Best CSR disclosure: CVS Health
This year’s award for best CSR disclosure went to CVS Health for ‘walking the talk’ in its decision – taken in 2014 – to stop selling tobacco products. It’s not easy to wave goodbye to $2 billion in annual revenue from cigarette sales, but the decision to do so stemmed from the company’s ‘health-in-action’ principle of building healthier communities, one of the three pillars of CVS Health’s CSR road map, which is entitled ‘Prescriptions for a better world’.
The company’s efforts to establish that road map coincided with the introduction of the G4 sustainability framework, whose requirement for disclosure of anything material was of great interest to the company, explains Eileen Howard Boone, senior vice president of CSR and philanthropy at the company. ‘We decided to adopt [the framework] early with the idea that we could test it out and see where we were going,’ she says.

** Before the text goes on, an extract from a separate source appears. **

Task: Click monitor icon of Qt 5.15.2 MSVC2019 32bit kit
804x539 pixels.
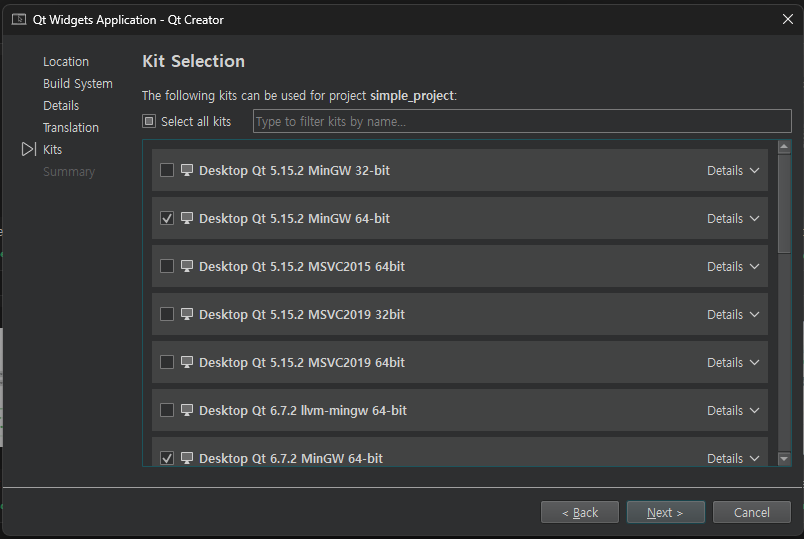Action: tap(186, 314)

The CSR team spent a lot of time talking to stakeholders and people within the company to identify what was important to them from a materiality standpoint. Those insights became the basis for the CSR road map. For the health-in-action pillar, Boone and her team focused on three things: accessible and affordable healthcare, chronic disease management, and patient & customer safety and well being.
Taking a broad ‘enterprise approach’, they compared what the company was doing currently against what it could do differently in the future. ‘Essentially, what falls out?’ Boone asks. ‘Tobacco fell out and wasn’t consistent with what we’d committed to from a purpose perspective.
‘The great thing about what we decided to do is that we decided it with a very strategic long-term view. We felt the decision to get rid of tobacco products was something that was consistent with our purpose and that aligned with our focus on healthy outcomes for all the stakeholders who matter: clients, members and consumers. We felt making this decision would be a proof statement of how committed we as a company are to community health.
‘From a business perspective, we knew that while we might take a short-term hit [by] removing tobacco from our retail pharmacies, we believed we would recoup it. We felt this was something that, over the long term, would be a benefit to the business.’
Boone considers herself lucky to have responsibility for CSR and philanthropy at a company where ‘there is a real focus on and attention around the value this presents for us in the long-term CSR strategy.’ There are many leaders at CVS Health who are focused on the impact of corporate decisions on the stakeholders the firm cares about, she says.